* TASK *
Please render the data as a two-column CSV with the headers "input" and "output", one row per entry, covering only the stretch from the line containing "This screenshot has" through the end of the data. Put each field in quotes, turn line breaks into spaces, and leave out the pictures.

Data pointing to words and elements:
☆ ☆ ☆ ☆

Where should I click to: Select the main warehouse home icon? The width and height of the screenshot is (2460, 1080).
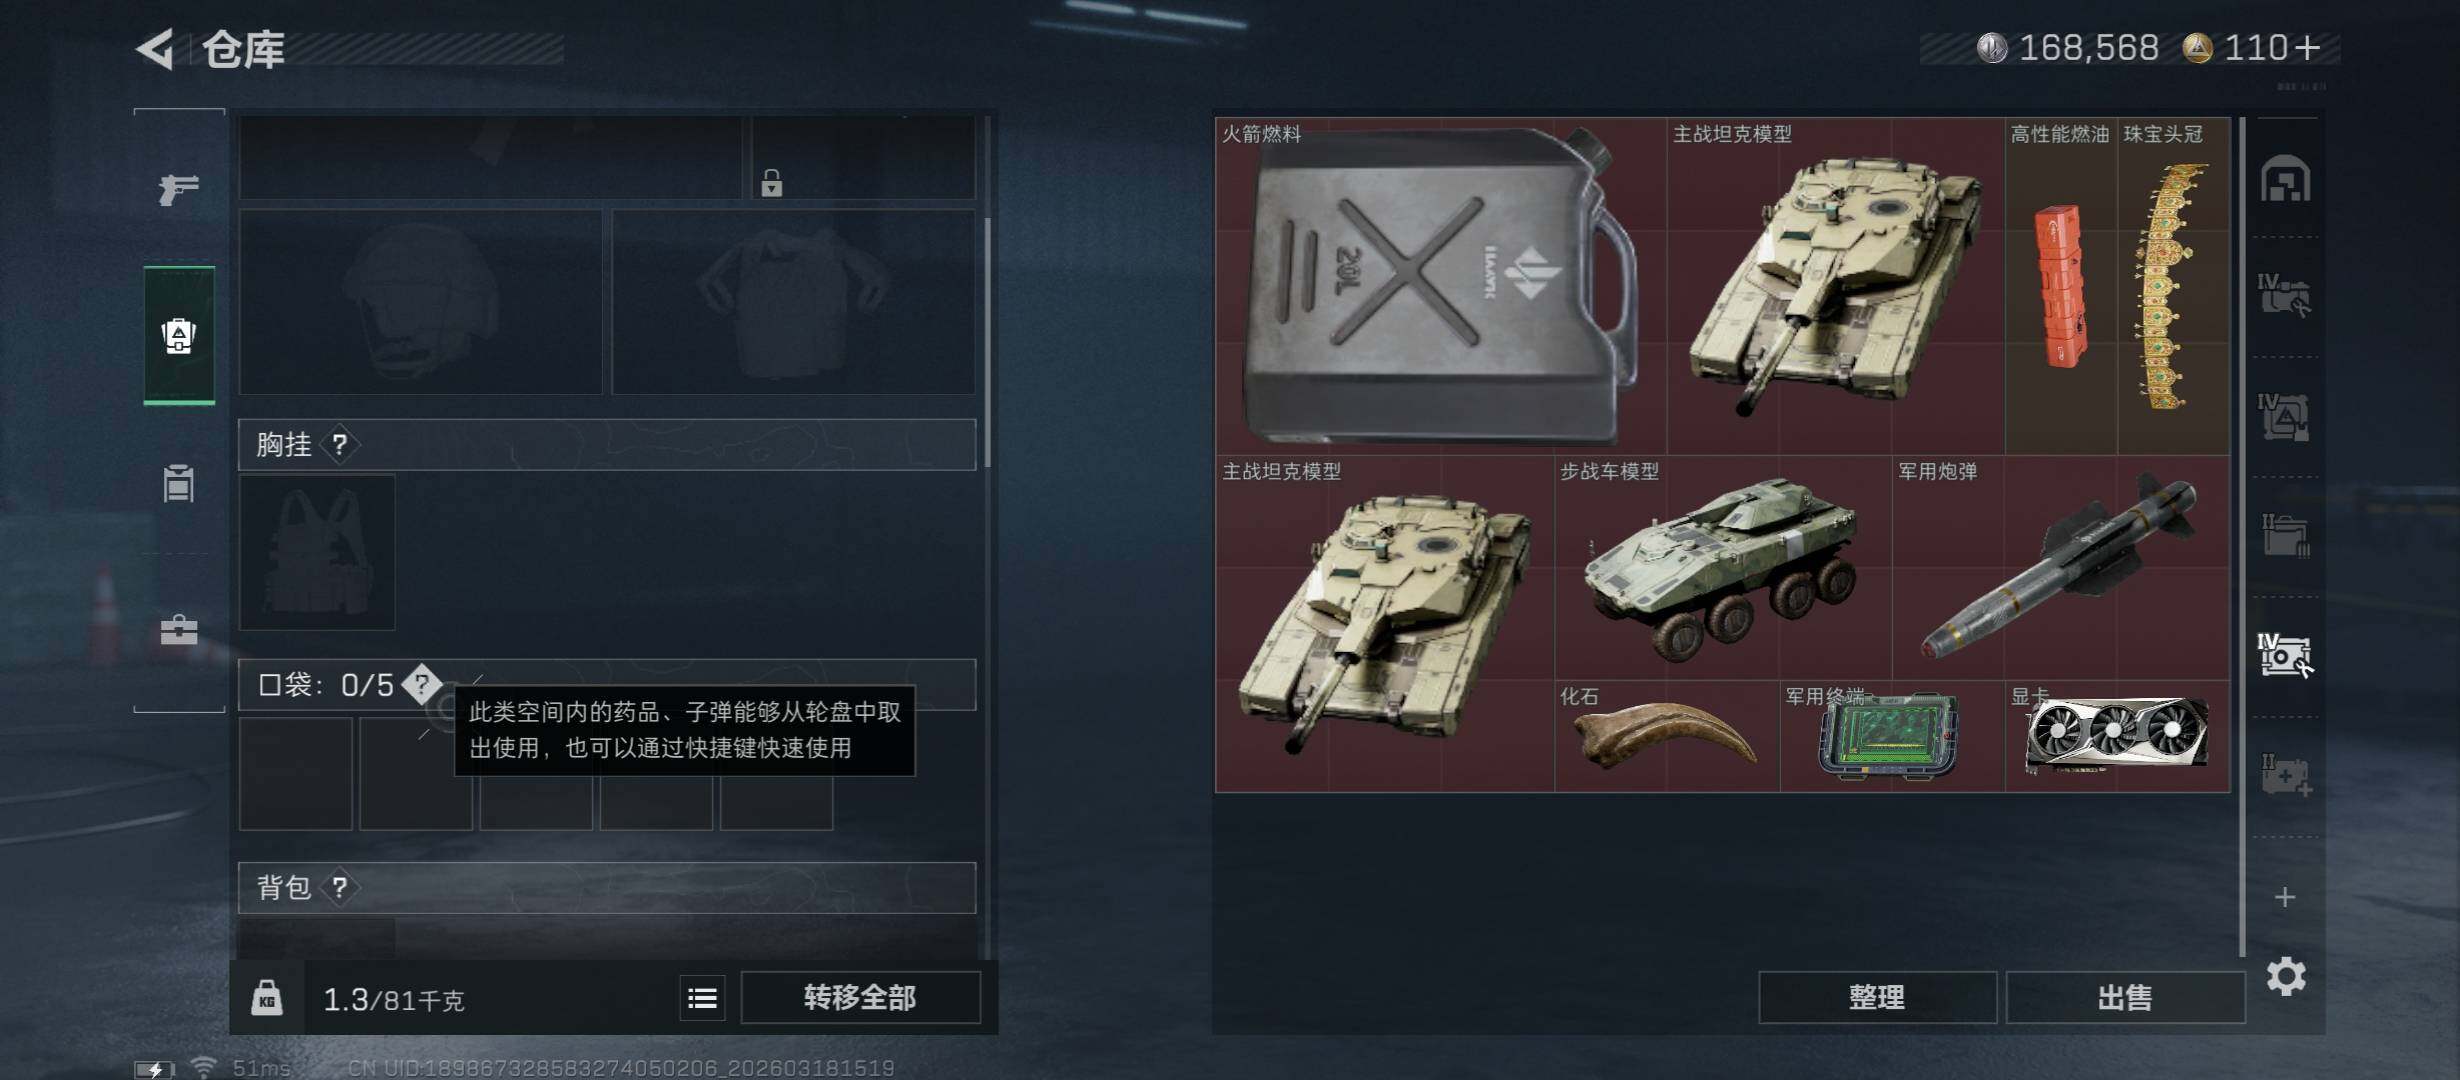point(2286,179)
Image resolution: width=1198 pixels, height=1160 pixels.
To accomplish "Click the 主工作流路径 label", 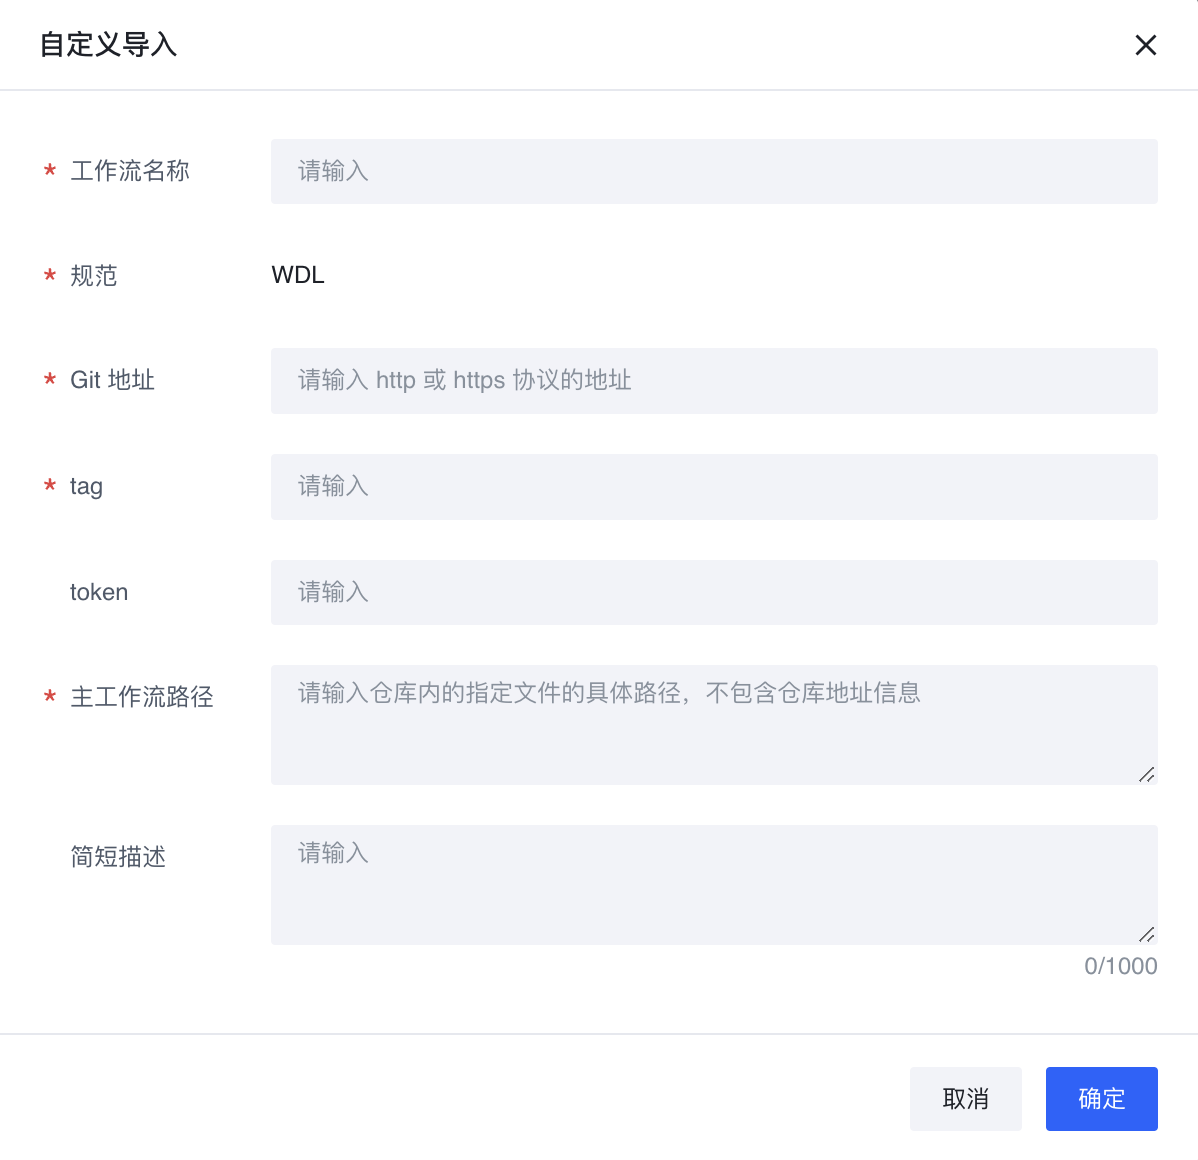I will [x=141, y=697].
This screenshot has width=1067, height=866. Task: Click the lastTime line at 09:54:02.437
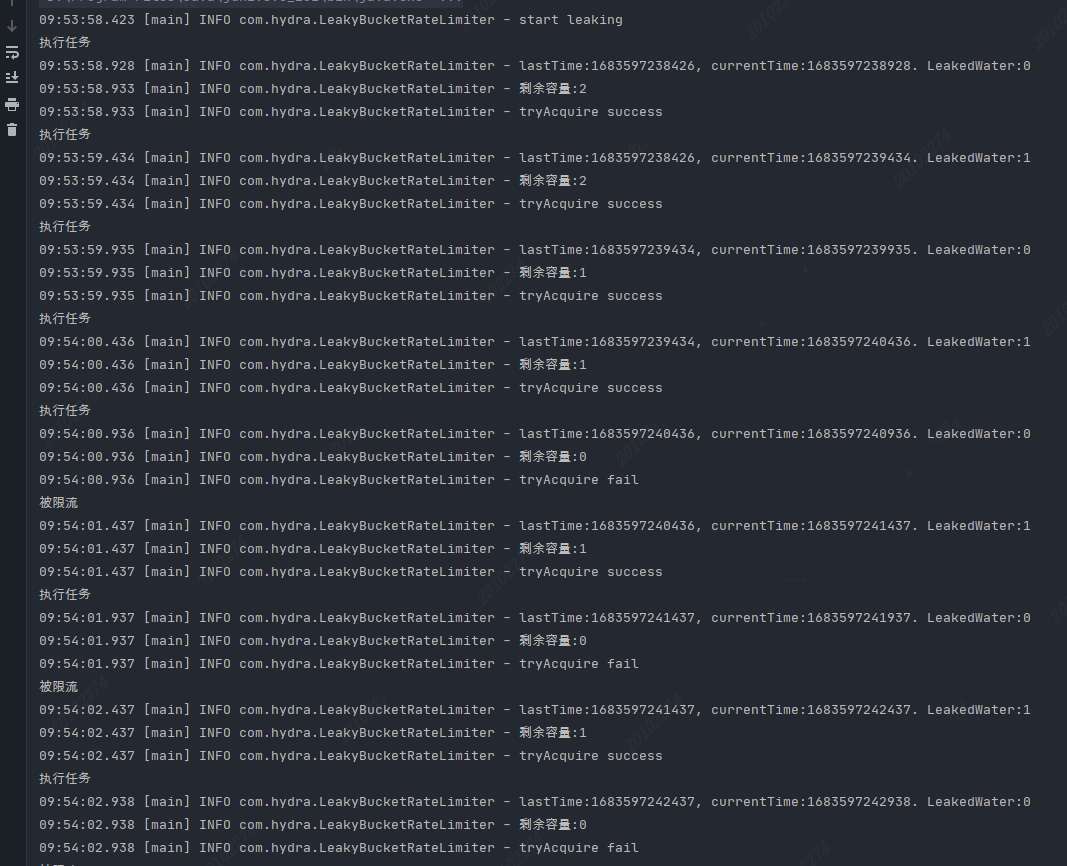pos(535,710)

☆ ☆ ☆ ☆

* TASK RESPONSE *
input,output
"This screenshot has width=1067, height=866. Task: Click the lastTime line at 09:54:02.437","pos(535,710)"